[Task goal]
Write out every line of the material below as a numbered list, leaving out the blank lines.

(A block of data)

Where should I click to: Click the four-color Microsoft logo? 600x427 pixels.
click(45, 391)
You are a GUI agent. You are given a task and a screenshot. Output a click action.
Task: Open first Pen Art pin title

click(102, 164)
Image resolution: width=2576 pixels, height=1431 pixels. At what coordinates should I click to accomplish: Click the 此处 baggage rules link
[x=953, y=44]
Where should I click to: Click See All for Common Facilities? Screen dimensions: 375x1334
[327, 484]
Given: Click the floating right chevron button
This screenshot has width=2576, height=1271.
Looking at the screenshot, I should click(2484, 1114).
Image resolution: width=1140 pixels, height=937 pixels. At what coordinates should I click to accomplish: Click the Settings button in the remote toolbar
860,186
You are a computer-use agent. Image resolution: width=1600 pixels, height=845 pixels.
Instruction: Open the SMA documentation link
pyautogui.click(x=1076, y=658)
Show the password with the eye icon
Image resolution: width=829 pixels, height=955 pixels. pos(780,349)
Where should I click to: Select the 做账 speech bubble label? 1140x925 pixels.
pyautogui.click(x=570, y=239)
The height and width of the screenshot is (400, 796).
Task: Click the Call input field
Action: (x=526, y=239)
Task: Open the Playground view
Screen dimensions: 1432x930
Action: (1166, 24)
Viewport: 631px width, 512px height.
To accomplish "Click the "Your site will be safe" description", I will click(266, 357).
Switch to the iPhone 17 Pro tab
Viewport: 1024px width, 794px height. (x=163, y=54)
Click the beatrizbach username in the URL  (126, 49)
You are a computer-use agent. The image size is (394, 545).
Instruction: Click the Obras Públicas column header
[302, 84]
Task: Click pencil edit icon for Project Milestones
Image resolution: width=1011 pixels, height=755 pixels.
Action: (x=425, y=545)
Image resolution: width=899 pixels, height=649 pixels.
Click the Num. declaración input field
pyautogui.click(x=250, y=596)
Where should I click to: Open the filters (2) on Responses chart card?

[Response]
1. Where should I click to: Click the four-color Microsoft logo? 600x427 pixels.
2. click(45, 391)
3. You are a GUI agent. You are given a task and a screenshot. Output a click action.
4. Task: Open first Pen Art pin title
5. click(102, 164)
6. Image resolution: width=2576 pixels, height=1431 pixels. At what coordinates should I click to accomplish: Click the 此处 baggage rules link
7. [x=953, y=44]
8. Where should I click to: Click See All for Common Facilities? Screen dimensions: 375x1334
9. [327, 484]
10. Given: Click the floating right chevron button
11. This screenshot has width=2576, height=1271.
12. Looking at the screenshot, I should click(2484, 1114).
13. Image resolution: width=1140 pixels, height=937 pixels. At what coordinates should I click to accomplish: Click the Settings button in the remote toolbar
14. 860,186
15. You are a computer-use agent. Image resolution: width=1600 pixels, height=845 pixels.
16. Instruction: Open the SMA documentation link
17. pyautogui.click(x=1076, y=658)
18. Show the password with the eye icon
19. Image resolution: width=829 pixels, height=955 pixels. pos(780,349)
20. Where should I click to: Select the 做账 speech bubble label? 1140x925 pixels.
21. pyautogui.click(x=570, y=239)
22. The height and width of the screenshot is (400, 796).
23. Task: Click the Call input field
24. Action: (x=526, y=239)
25. Task: Open the Playground view
26. Screen dimensions: 1432x930
27. Action: (1166, 24)
28. Viewport: 631px width, 512px height.
29. To accomplish "Click the "Your site will be safe" description", I will click(266, 357).
30. Switch to the iPhone 17 Pro tab
31. Viewport: 1024px width, 794px height. (x=163, y=54)
32. Click the beatrizbach username in the URL  (126, 49)
33. You are a computer-use agent. The image size is (394, 545).
34. Instruction: Click the Obras Públicas column header
35. [302, 84]
36. Task: Click pencil edit icon for Project Milestones
37. Image resolution: width=1011 pixels, height=755 pixels.
38. Action: (x=425, y=545)
39. Image resolution: width=899 pixels, height=649 pixels.
40. Click the Num. declaración input field
41. pyautogui.click(x=250, y=596)
42. Where should I click to: Open the filters (2) on Responses chart card?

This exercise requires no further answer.